Mme Yellen avait alors assuré qu'une hausse pourrait intervenir à tout moment après la réunion du FOMC en avril mais n'avait pas fixé d'horizon précis, affirmant seulement que la Fed ne se montrerait pas «impatiente».

«Le bon moment n'est pas encore arrivé», a-t-elle précisé vendredi même si l'amélioration de la conjoncture américaine plaide, selon elle, vers un début de normalisation à moyen terme.

La hausse des taux, qui serait la première aux États-Unis depuis 2006, approche donc mais elle n'est pas sans risques, a mis en garde Mme Yellen.

Évoquant la décrue du taux de chômage américain, tombé à 5,5% en février, la dirigeante a ainsi relevé qu'une hausse «pourrait légèrement ralentir le rythme de l'amélioration» du marché de l'emploi.

Inquiétudes sur l'inflation 

Dans sa réflexion sur les taux, la Fed cherche à atteindre deux objectifs: le plein emploi (5 à 5,2% de chômage) et une inflation annuelle à 2%. Et le bilan est pour l'heure mitigé, selon la présidente de la Fed.
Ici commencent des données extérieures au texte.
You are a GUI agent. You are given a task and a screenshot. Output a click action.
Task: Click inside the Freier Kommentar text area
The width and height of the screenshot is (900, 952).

En dépit de certaines faiblesses, la fonte du taux de chômage traduit bien une amélioration «substantielle» du marché de l'emploi, a noté Mme Yellen.

En revanche, les progrès sur l'inflation ont été «notoirement inexistants», a-t-elle déploré. Plombés par la chute des cours mondiaux du pétrole, les prix à la consommation ont nettement ralenti aux États-Unis.

Mme Yellen estime toutefois qu'il ne serait pas «prudent» d'attendre que cet objectif d'inflation soit pleinement atteint avant de changer de cap monétaire. Piochant dans son jargon de banquière centrale, elle estime que des attentes d'inflation «solidement arrimées» seraient suffisantes.

«Garder les taux trop bas pendant trop longtemps pourrait encourager des prises de risques inappropriées des investisseurs, au risque de saper la stabilité des marchés financiers», justifie-t-elle.

C'est l'impression qui irrigue l'ensemble de son discours: trouver le bon équilibre sera ardu. Mme Yellen appelle ainsi de ses voeux une hausse des taux «progressive» mais reconnaît que cette approche pourrait avoir des effets indésirables.

«Un resserrement trop lent de la politique (monétaire) pourrait avoir un impact négatif», notamment sur la «crédibilité» de l'objectif d'inflation de la Fed, explique-t-elle.

L'équation soumise à la banque centrale américaine devra également inclure l'impact des politiques de ses homologues européenne ou japonaise, qui sont engagées dans un mouvement inverse d'assouplissement monétaire.

«Nous devons très clairement prendre en compte l'environnement économique mondial et son impact sur nos propres perspectives», a déclaré Mme Yellen, ajoutant que rien dans l'action de la Fed n'était «déterminé à l'avance».

En fonction de l'évolution économique, la Fed pourrait ainsi «accélérer» ou «ralentir» le resserrement monétaire et même faire «machine arrière» en abaissant de nouveau les taux, a-t-elle dit.

Même en cas de détérioration de la conjoncture, la dirigeante a en revanche semblé exclure un nouveau cycle de rachats d'actifs après la fin d'un vaste programme en octobre dernier.

«Étant donné le bilan déjà important (de la Fed), le FOMC pourrait s'inquiéter des coûts potentiels et des risques liés à de nouveaux rachats d'actifs», a-t-elle dit.